◆ **Document passage**:
|| j4 || you can, but you shouldn’t

Assignment: “What’s been the most important life lesson you’ve learned, perhaps in an unusual or unexpected way? Tell the story and the lesson.”  I have chosen a day from a Civil Air Patrol encampment, an event sort of like boot camp but for younger kids, where I functioned as a flight commander.  I hope you enjoy this story.  After a rather miserable moment, it’s easy to almost take frustration out on other people.  Even if you can, you shouldn’t…

CAPSunglasses

pc: Maj. Steve Lampasona, CAP

You got up in the morning: five-thirty, to be exact.  Listening to the steady drizzle against the barrack tent combined with the HVAC system stuck in the COOL-ON position, you braced yourself for the cold.  Even so, it hit you like a tank as you rolled off of your cot and into your sandals.  Pulling a camouflage field jacket around your shorts and t-shirt, you stumbled out into the forty-degree air and make your way to the restroom facilities, located a good quarter mile across a dirt path.  You wished you had packed better for this, but it’s Florida–you wouldn’t need it, right?  Returning to the encampment location, you picked up your schedule from your commander and spent awhile reading it.  As sunlight started to pierce the sky above, you prepared for the day ahead.

Now it is around nine in the morning.  Physical training, breakfast, and showers are behind you and your flight–thirteen student cadets you must lead for a whole week straight.  As you leave them in a classroom to receive instruction from other teachers, you decide to check back inside your barrack tent.  You instructed your cadets to make their personal areas into compliance with the standards the evaluations team set up.  Now you’re eager to see the results.  Scattered uniform pieces, mismatched shoes, and wrinkled blankets meet your eyes.  Disgusted, you wonder how on earth a week with such failures will kill you–slowly, or quickly?  Hopefully quickly.

◆ **Dataset rows**:
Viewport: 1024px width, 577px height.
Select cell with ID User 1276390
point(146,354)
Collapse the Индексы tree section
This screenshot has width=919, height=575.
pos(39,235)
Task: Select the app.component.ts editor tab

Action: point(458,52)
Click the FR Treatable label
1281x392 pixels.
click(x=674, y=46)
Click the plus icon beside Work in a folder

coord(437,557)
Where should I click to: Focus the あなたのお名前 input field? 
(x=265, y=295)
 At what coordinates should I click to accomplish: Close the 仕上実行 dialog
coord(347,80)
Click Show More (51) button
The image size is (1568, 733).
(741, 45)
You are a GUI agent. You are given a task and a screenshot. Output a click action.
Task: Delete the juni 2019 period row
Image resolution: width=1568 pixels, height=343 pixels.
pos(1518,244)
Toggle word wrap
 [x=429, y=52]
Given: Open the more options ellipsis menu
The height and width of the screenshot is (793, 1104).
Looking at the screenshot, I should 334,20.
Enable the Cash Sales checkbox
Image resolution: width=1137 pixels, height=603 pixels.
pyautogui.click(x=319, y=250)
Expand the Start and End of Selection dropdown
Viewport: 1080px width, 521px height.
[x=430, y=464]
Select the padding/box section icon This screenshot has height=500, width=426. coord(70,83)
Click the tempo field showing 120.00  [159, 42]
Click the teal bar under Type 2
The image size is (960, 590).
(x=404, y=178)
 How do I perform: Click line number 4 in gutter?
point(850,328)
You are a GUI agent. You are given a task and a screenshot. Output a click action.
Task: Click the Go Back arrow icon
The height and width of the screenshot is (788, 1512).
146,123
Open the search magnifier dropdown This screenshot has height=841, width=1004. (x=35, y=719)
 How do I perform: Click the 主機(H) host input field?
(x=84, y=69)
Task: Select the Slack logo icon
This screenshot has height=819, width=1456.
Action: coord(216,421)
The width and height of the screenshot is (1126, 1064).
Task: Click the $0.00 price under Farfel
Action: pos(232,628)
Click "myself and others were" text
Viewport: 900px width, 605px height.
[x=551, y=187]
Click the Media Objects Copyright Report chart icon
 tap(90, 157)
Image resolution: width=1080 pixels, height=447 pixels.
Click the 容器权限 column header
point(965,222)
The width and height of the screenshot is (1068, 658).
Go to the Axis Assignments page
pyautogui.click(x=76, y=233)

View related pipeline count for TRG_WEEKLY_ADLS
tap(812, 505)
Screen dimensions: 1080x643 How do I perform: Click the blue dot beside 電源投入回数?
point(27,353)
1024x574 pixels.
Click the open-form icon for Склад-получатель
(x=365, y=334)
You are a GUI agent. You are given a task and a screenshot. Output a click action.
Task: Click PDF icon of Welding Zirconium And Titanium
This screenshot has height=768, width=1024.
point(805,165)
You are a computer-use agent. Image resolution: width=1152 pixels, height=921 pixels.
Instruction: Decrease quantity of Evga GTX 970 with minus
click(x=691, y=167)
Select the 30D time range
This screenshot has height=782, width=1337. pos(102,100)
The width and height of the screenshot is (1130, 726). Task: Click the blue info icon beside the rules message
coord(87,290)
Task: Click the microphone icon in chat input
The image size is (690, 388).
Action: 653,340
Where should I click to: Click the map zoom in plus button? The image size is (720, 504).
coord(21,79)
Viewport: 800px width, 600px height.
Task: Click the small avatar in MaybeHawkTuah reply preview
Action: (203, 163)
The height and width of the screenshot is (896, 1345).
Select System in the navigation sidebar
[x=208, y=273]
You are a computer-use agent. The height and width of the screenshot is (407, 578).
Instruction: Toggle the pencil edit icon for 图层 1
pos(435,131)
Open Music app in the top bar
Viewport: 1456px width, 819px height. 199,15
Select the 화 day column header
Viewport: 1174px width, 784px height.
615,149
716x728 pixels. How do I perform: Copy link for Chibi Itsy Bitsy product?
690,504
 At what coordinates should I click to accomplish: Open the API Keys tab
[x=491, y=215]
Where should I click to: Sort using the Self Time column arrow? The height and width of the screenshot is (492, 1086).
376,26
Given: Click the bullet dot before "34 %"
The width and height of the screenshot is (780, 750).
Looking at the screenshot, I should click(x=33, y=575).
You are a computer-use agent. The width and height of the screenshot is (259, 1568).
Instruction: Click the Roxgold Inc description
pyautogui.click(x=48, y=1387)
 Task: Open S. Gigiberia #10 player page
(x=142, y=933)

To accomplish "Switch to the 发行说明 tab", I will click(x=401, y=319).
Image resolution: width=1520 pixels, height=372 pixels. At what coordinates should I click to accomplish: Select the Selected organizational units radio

◆ **To be done**: Resume the Civil Air Patrol encampment story from its final sentence, keeping its second-person, present-tense narration.

◆ **Output for this exercise**:
“Take a knee,” you say sharply to your group of thirteen as you return them to the barracks.  Standing in front of them, looking into their inquiring faces, you feel powerful.  A cadet second lieutenant, you are a cadet officer with a higher rank than any of your flight.  Combined with your authority and experience, you have the power to utterly discourage each one of them, or make them realize their failures.  “Your beds, your personal spaces, and pretty much everything about your standards in this building, are pathetic,” you begin, coldly.  Your boots glint, your starched collar and lieutenant ranks proclaim your position, and your face shows no emotion.  You watch as their faces fall.  Preparing to unleash on them a torrent of disgust and disappointment, you open your mouth–then pause.

Images from your first encampment flash through your brain: a messy bed, and a mile-long list of standards you know you will forget when you begin work.  You’re scared, young, frightened, away from home for a week.  If only someone was around to show you how.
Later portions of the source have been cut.